Other income fell by 82% to EUR 246 (1,394) million. The continuing turbulence in the financial markets
depressed Rabobank International's trading results. On balance, the fair value changes of assets and
liabilities had a limited impact on earnings. Rabo Real Estate Group's project results were also lower.
Income from the Eureko participation was negative. The sale of Alex and the consolidation of Bank BGZ
made positive contributions to earnings. In 2007, other income benefited from revenues from the sale
of activities at Sarasin.
Total operating expenses were 1% lower, at EUR 7,611 (7,663) million, in 2008. Partly as a result of a
reduction of the bonuses, staff costs were 3% lower, at EUR 4,290 (4,400) million. From 2008, Bank BGZ
employees are included in Rabobank Group's staff count. As a result, staff numbers at Rabobank Group
increased by 11% to 60,568 (54,737) FTEs. Staff numbers at the local Rabobanks and Robeco declined.
Other administrative expenses were 1% higher, at EUR 2,796 (2,779) million. Depreciation charges were
8% higher, at EUR 525 (484) million, partly because of higher depreciations of proprietary software and
increased amortisation of intangible assets.

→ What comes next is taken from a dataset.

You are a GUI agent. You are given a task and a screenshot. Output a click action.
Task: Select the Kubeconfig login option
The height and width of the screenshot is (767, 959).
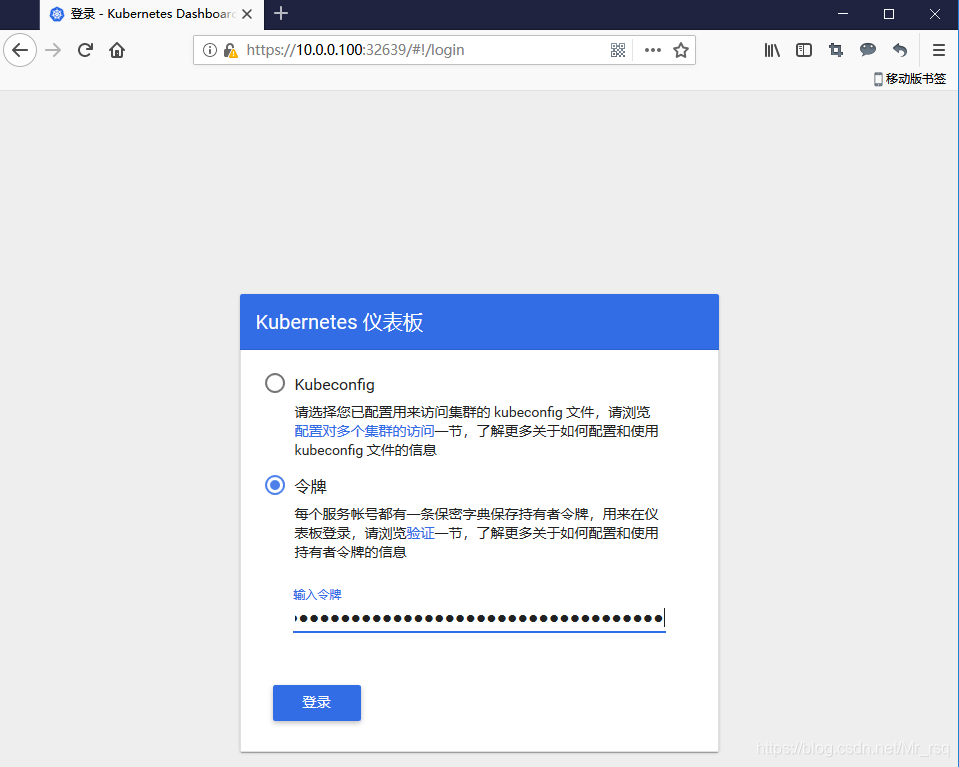(275, 382)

Mainly as a result of the increase in the item 'value adjustments' at Rabobank International, this item
rose to EUR 1,189 (266) million in the year under review. This corresponds to 31 basis points of average
lending and is higher than the long-term average of 21 basis points.
Income tax at 3%
Income tax recognised in 2008 amounted to EUR 98 (397) million, which is equivalent to an effective
tax rate of 3.4% (12.8%). The results from equity investments such as those in the Gilde funds and the
equity investments in Rabo Private Equity, which are exempt from taxation, contributed to the lower
effective tax rate.
Net profit up 2%
Thanks in part to the performance in domestic retail banking, Rabobank Group realised a net profit of
EUR 2,754 (2,696) million. After deduction of minority interests and payments on Rabobank Member
Certificates, Capital Securities and Trust Preferred Securities III to VI, the sum remaining was EUR 2,089
(1,971) million.
RAROC is the acronym that stands for Risk Adjusted Return On Capital, i.e. the risk-weighted return on
capital. RAROC supports the decision-making process by enabling a consistent assessment of expected
returns against risks present. In addition, RAROC is used for pricing on a transactional level as well as in
the loan authorisation process. In 2008, Rabobank Group realised a RAROC after tax of 12.5% (14.4%)E3
9) The RAROC has been calculated by relating net profit to average economic capital for the year.